Deana Brown, one of two American supporters who accompanied the church members, said a court in the coastal city of Pattaya where the 63 members of the Shenzhen Holy Reformed Church had been taken released them late Friday afternoon. She said they were headed to the local police station to retrieve their passports, which were seized when they were detained Thursday.

After that they were expected to return to where they have been staying, she said. No official confirmation of the court’s action was immediately available.

Thirty-two adult Chinese nationals were charged with overstaying their visas, Col. Tawee Kutthalaeng, chief of the Pattaya-area Nong Prue police station, said earlier. Their children were not charged, and the two American citizens with them were not placed under arrest, he said.

Members of the Shenzhen Holy Reformed Church, also called the Mayflower Church, came to Thailand in 2022 seeking asylum. The current status of their request was not immediately clear.

They fled China in 2019 alleging that their members were being persecuted by government security forces, initially settling on South Korea’s Jeju Island. They left South Korea for Thailand after meetings with local and U.S. officials made it clear that prospects for refuge there were dim.
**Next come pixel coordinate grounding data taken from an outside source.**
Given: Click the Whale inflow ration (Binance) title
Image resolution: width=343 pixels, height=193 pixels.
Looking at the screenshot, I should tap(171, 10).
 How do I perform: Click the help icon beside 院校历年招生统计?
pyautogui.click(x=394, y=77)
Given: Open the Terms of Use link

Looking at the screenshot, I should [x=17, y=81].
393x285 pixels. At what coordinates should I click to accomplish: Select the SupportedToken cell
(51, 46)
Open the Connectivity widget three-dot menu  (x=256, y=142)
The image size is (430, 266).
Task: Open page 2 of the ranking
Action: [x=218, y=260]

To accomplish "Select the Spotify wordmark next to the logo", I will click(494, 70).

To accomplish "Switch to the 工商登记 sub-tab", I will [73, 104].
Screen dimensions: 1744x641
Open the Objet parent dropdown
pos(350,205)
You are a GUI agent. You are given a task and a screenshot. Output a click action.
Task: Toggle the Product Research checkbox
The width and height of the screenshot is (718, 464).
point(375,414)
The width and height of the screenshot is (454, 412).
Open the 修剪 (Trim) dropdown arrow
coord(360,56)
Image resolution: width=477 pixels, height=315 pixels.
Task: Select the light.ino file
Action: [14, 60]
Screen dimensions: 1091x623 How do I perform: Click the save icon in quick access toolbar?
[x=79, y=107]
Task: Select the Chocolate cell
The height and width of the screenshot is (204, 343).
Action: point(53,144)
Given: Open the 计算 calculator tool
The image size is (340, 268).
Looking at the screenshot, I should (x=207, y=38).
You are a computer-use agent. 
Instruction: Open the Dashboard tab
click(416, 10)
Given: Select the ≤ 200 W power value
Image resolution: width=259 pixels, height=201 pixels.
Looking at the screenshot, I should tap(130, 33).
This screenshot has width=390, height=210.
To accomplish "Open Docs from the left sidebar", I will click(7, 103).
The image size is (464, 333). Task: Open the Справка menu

China Clampdown on Visa Renewals

Brown, CEO of the Texas-based Freedom Seekers International, an organization whose mission statement says it seeks to rescue “the most severely persecuted Christians in hostile and restrictive countries,” said that when the group looked into renewing their visas, they had been told that there was a new requirement that any Chinese citizen renewing a visa in Thailand must report to the Chinese Embassy first. The visas expired several months ago.

“When they told us that, we knew that nobody could get their visas,” said Brown, who was allowed to keep her phone when she also was briefly in police custody.

“There was no way, because as soon as they walk into the Chinese Embassy they’re gone, we would not see them again. They’ve been hiding out since then.”

Brown said she is working to resettle the church members in Tyler, Texas, where her organization is based, but that they had run into problems with their visas in Thailand. She said she assumed that she and the other American, a nurse, had been held by police because they were there at the time the church members were taken into custody.

The press section at the Chinese Embassy in Bangkok did not answer its telephone and the embassy did not immediately respond to an emailed request for comment.

The U.S. Embassy said it had no immediate comment on the case.

Upon their 2022 arrival in Thailand, church members told reporters that they had been stalked, harassed and received threatening calls and messages even while they were in South Korea. They said relatives in China had been summoned, interrogated and intimidated.

At that time, the Chinese Foreign Ministry said the matter was “not a diplomatic question” and declined to comment further.

In China, Christians are legally allowed to worship only in churches affiliated with Communist Party-controlled religious groups, but for decades, the authorities largely tolerated independent, unregistered “house churches.” They have tens of millions of worshippers, possibly outnumbering those in the official groups.

However, in recent years, house churches have come under heavy pressure, with many prominent ones shut down. Unlike previous crackdowns, such as Beijing’s ban on Falun Gong, a spiritual movement it labels a cult, the authorities have also targeted some believers not explicitly opposed to the Chinese state.

Most members of the Shenzhen Holy Reformed Church are young, married middle-class couples, with their children making up about half the group.

Bob Fu, founder of ChinaAid, another Texas Christian group helping the church, told the AP that American lawmakers were pressing the U.S. State Department to get involved.

In a statement on his website, Fu said that time was of the essence.

“Before the Chinese government demands repatriation, the international community can help prevent this tragedy from happening,” he said.

China is one of 15 nations that the United States Commission on International Religious Freedom in its annual report last year recommended be designated as “countries of particular concern” for repression of religious groups.

It said the ruling Chinese Communist Party “has long repressed religious freedom, and in recent years it has become increasingly hostile toward religion, implementing campaigns to ‘sinicize’ Islam, Tibetan Buddhism, and Christianity to rid them of alleged ‘foreign’ influences. These policies require religious groups to support CCP rule and its political objectives, including by altering their religious teachings to conform to CCP ideology and policy. Both registered and unregistered religious groups and individuals who run afoul of the CCP face harassment, detention, arrest,imprisonment, and other abuses.”